FWIW, there is code to save floating point state in Bill's -ChibiOS-RTand-FreeRTOS-for-Teensy-3-0. To get it to compile for T3.5/T3.6 i had to make some changes:
https://forum.pjrc.com/threads/34808-K66-Beta-Test?p=119026&viewfull=1#post119026
 
In the example with minor extension [lines below in loop1() were in task1()] for some reason task3 uses 32 bits less stack space it seems?
I noticed that to but it looks like the normal operation of the stack.

Would it make sense to just malloc() the task stacks from the heap as they are created? I assume a task is permanent and fixed so no heap fragmentation? (just need to be sure of alignment)
Heap is slower, but you could try to pass it to the "create" function and see if it works?

I see the main loop() is still working - so serialEvent() and other normal coding works? Except I don't see that code in the zilch.cpp's replacement yield()?
don't use seriaEvent, you can do the same if not better with tasks. SerialEvent is really just like a single task in this library being called whenever yield is called. I override the yield function so it won't call the serialEvent yield!

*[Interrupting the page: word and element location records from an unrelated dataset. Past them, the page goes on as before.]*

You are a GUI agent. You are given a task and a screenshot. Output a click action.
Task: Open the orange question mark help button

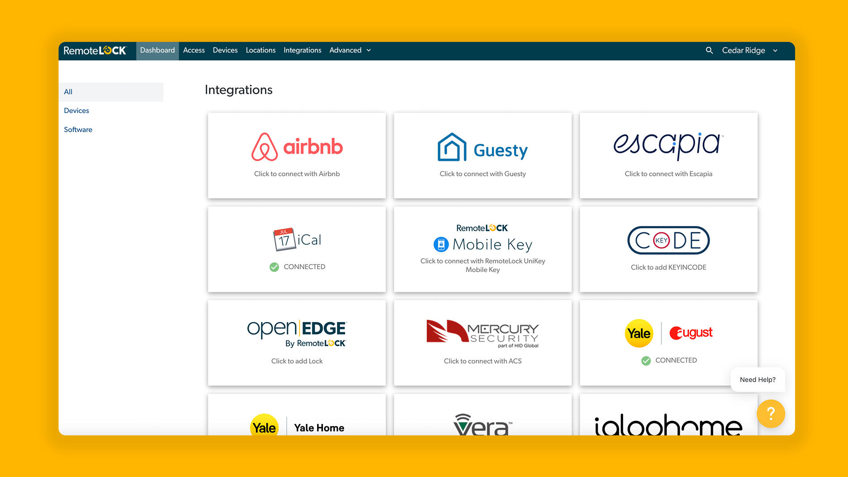click(x=771, y=414)
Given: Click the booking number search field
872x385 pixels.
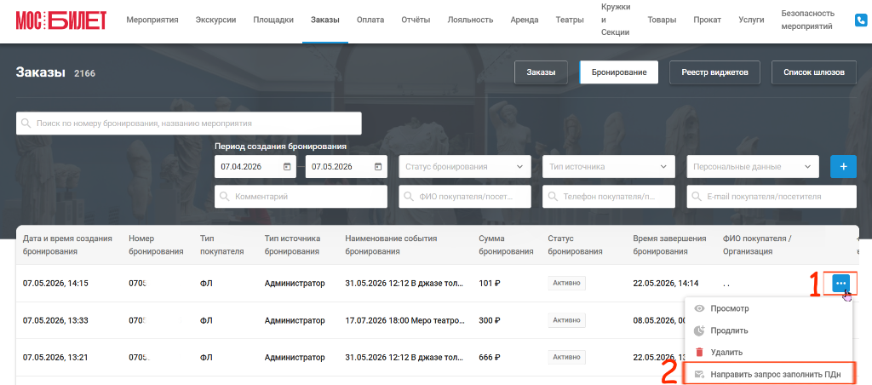Looking at the screenshot, I should click(x=189, y=124).
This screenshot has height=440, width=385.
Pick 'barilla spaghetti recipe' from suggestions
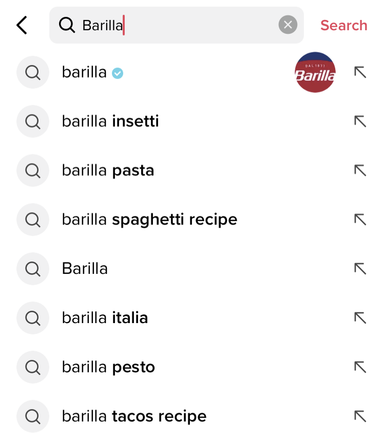click(x=149, y=220)
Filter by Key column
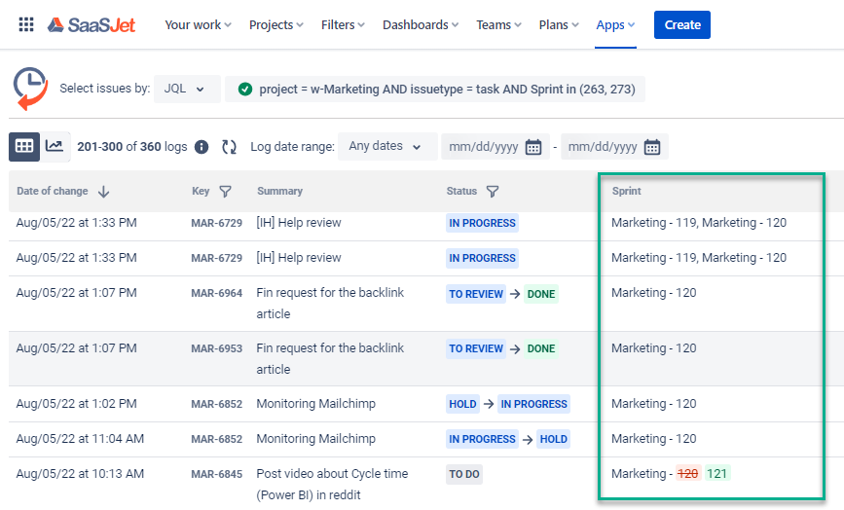Viewport: 844px width, 510px height. coord(225,192)
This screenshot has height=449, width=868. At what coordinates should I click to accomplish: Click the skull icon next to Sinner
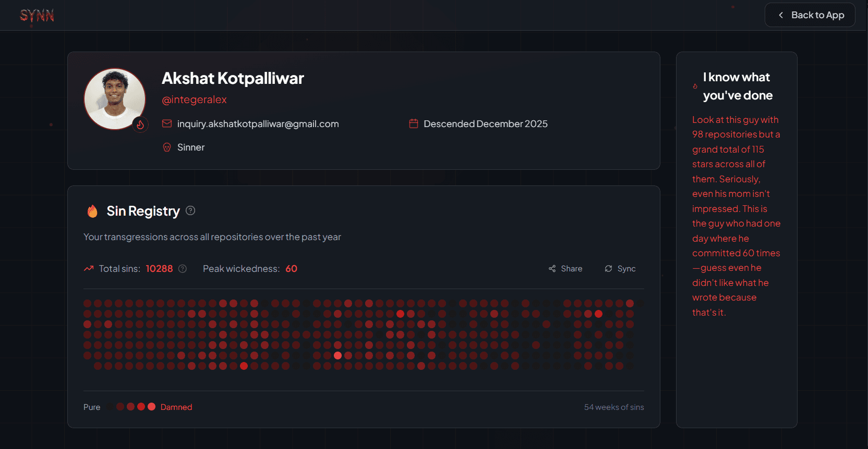[x=167, y=147]
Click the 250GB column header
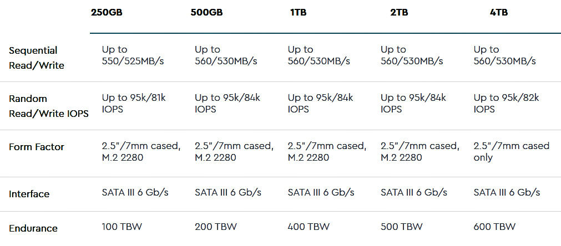Image resolution: width=561 pixels, height=246 pixels. click(x=107, y=13)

FWIW, there is code to save floating point state in Bill's -ChibiOS-RTand-FreeRTOS-for-Teensy-3-0. To get it to compile for T3.5/T3.6 i had to make some changes:
https://forum.pjrc.com/threads/34808-K66-Beta-Test?p=119026&viewfull=1#post119026
Yes, you do if you don't use the Lazy Stacking feature taht is enabled by default for interrupts is what I'm reading. Since this doesn't use interrupts to do the context switch I don't know if it applies here? I'm still looking but how normal function calls handle the floating point registers? I guess I'll have to figure out some way of having to use the floating point registers between two tasks. Maybe non context switch example would be funcA uses floating point but does not finish it's floating point operation when funcB is called from funcA. Does the hardware handle that for us?